Animal Collective navigated their first decade as if lost in some surreal and splendorous dream. From 2000’s Spirit They’re Gone, Spirit They’ve Vanished to 2009’s Merriweather Post Pavilion, the quartet functioned like a perpetually mutating organism, reshaping their sound and character not just album-to-album, but occasionally mid-sentence. But in response to Merriweather’s crossover success, they would spend much of the following decade acclimatizing to the waking world as a festival-ready force that had to concern itself with hitting the back rows. Their records became more over-the-top and in-your-face, and felt less like drifting through a dream than listening to someone manically reenact theirs. Through a combination of solo projects, familial obligations, and transatlantic living, the band that once used the stage as their sandbox was confined to studio-scheduled creativity: Their 2016 album, Painting With, was the first Animal Collective album that didn’t get workshopped in a live setting before being committed to tape.

But since then, Animal Collective have been overcompensating for those limitations in the most wonderful of ways.

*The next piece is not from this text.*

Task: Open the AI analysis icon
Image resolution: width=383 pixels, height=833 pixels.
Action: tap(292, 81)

Even when you factor in pandemic shutdowns, the past half-decade has been one of the most prolific stretches of this group’s career, yielding field-recording experiments, audiovisual projects, and soundtracks that have rekindled their improvisatory impulses. And, Sung Tongs anniversary tour notwithstanding, their live performances once again became communal woodshedding experiences. Beginning with a mini-residency at New Orleans’ Music Box Village in 2018, Animal Collective previewed a bounty of new material, some of which, naturally, has changed quite radically over the years. Following much YouTubed documentation, a handful of extended, more abstract tracks officially surfaced on 2020’s Bridge to Quiet EP. Time Skiffs is the long-awaited climax to this period of prodigious exploration—an album that achieves a peaceful equilibrium between Animal Collective’s immersive 3D soundscaping and innate melodic charms. Call it an Animal Corrective.

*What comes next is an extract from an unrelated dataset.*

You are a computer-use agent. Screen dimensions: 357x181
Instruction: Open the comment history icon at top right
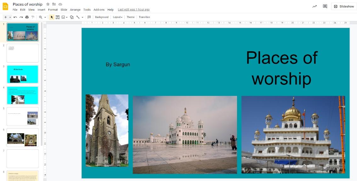tap(325, 6)
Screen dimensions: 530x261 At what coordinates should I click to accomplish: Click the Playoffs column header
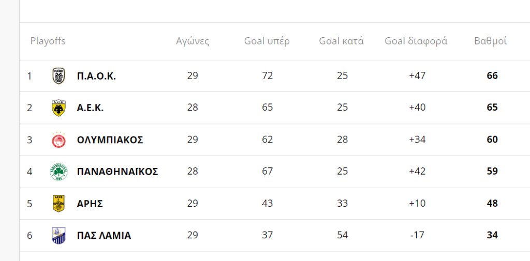point(48,41)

With its inviting ambiance, unhurried vibe, and ebullient group harmonies, Time Skiffs readily conjures warm memories of AnCo’s late-2000s halcyon days. But the album possesses a personality and methodology all its own. Over the years, Animal Collective’s free-flowing aesthetic, lovey-dovey sentiments, and fondness for tie-dye have garnered any number of Grateful Dead comparisons, but this is the first record where they sound like an actual jam band. While Noah Lennox (aka Panda Bear) has traditionally used his drum kit to heighten the clamor of the group’s most chaotic moments, here, he plays the steady timekeeper governed by a dubby discipline. The album’s two opening tracks, “Dragon Slayer” and “Car Keys,” are presented as discrete songs, but were performed live last year as a single continuous piece, like interlocking units in the same space-age bachelor-pad complex.